Selected passage:
Audite releases the first recording of “Lanzelot”, Paul Dessau’s opera premiered in 1969.
The German composer and conductor Paul Dessau (Hamburg, 1894-Königs Wusterhausen, 1979) was, together with Kurt Weill and Hans Eisler, one of the regular collaborators of the playwright Bertolt Brecht, for whom he composed the incidental music for numerous plays, such as Mother Courage and Her Children, The Good Person of Szechwan or The Caucasian Chalk Circle, before completing, between 1949 and 1961, three operas on texts by Brecht: The Trial of Lucullus, Mr. Puntila and his Man Matti and Saint Joan of the Stockyards.
Exiled for his communist ideas in France (in 1933) and the United States (from 1939), after the rise to power of Nazism in Germany, at the end of the Second World War he returned to his country in 1948 and settled in East Berlin, then capital of the German Democratic Republic, where he pursued an active musical career in which he championed the musical avant-garde: Witold Lutosławski, Alfred Schnittke, Boris Blacher, Hans Werner Henze and Luigi Nono.

Assignment:
Resume the article on the Audite recording of Paul Dessau's opera "Lanzelot" after its final sentence above.

Data block:
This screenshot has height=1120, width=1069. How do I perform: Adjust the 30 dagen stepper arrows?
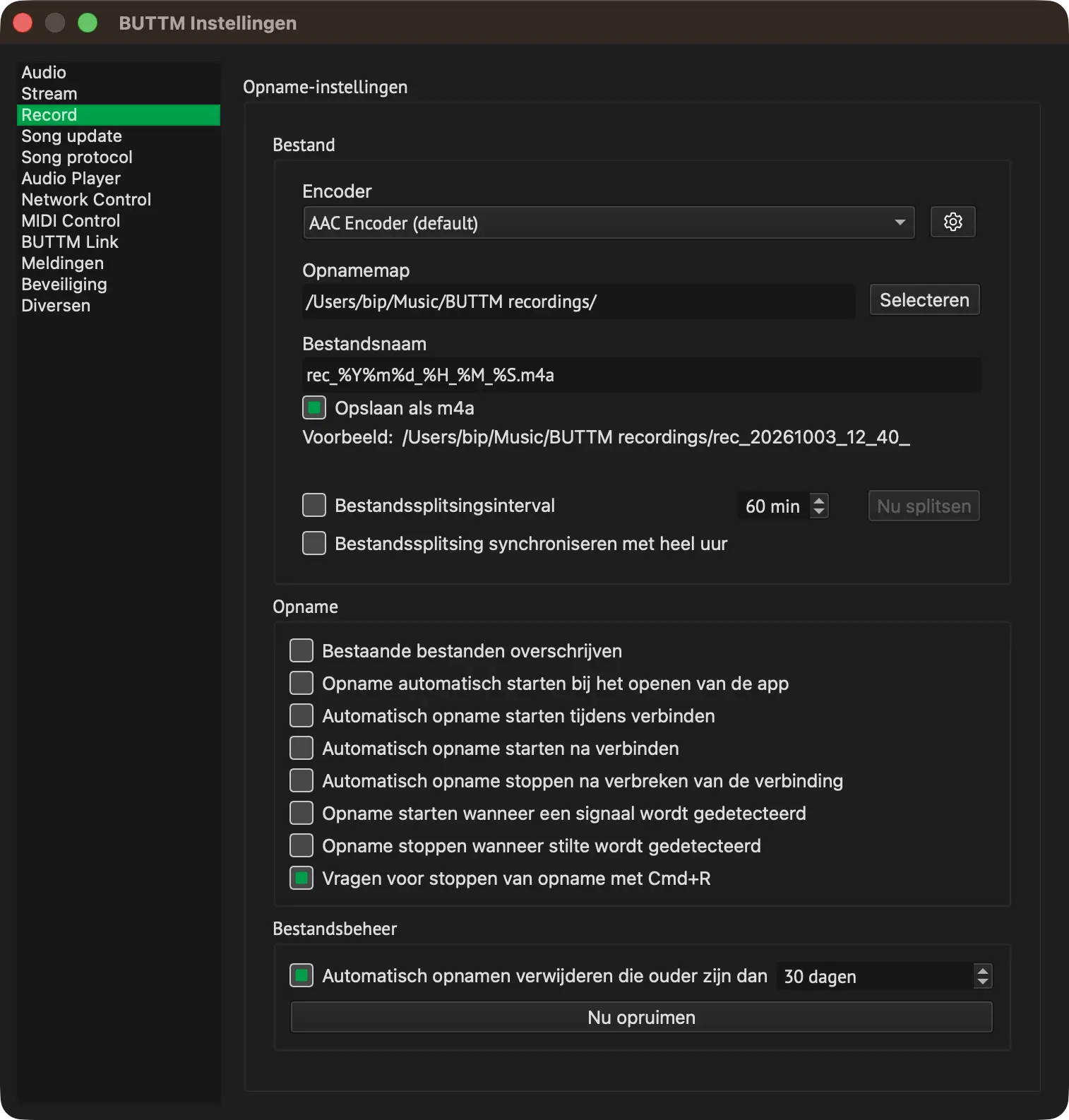point(982,977)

Output for this exercise:
In 1969 he composed his opera Lanzelot, with a libretto by Heiner Müller and Ginka Cholakova, which premiered on 19 December 1969, one of the most significant and elaborate of those premiered in the former GDR, but which fell into oblivion, like other works that are rediscovered at a later date. In Lanzelot‘s case, the reasons are probably political in nature. Dessau was a composer who after his exile decided to settle in the Soviet zone of Berlin, where he lived until his death. However, although politically loyal to the pro-Soviet regime, he was also a dissident within the GDR.
For his fourth opera he turned to the fairy tale Dragon, by the Soviet writer Yevgeny Shvarts, adapted by Müller and Cholakova to Lanzelot‘s libretto. The story is so explosive that its original text was banned under Stalin: a dragon who centuries ago liberated the people from cholera now leads a totalitarian regime, but is loved by the people because he guarantees them order and consumption. The appearance of the self-proclaimed hero of freedom Lancelot provokes resistance from the citizens; ultimately, the question is whether the people are really ready for a revolution. Surprisingly, the material met with no resistance from the GDR authorities at its premiere at the Berlin (East) State Opera in December 1969, not only because of the text, but also because Dessau’s music at that time was one of the most modern and provocative allowed in the GDR. Lanzelot was only performed three times during Dessau’s lifetime, after which the opera disappeared from the stage and was never recorded.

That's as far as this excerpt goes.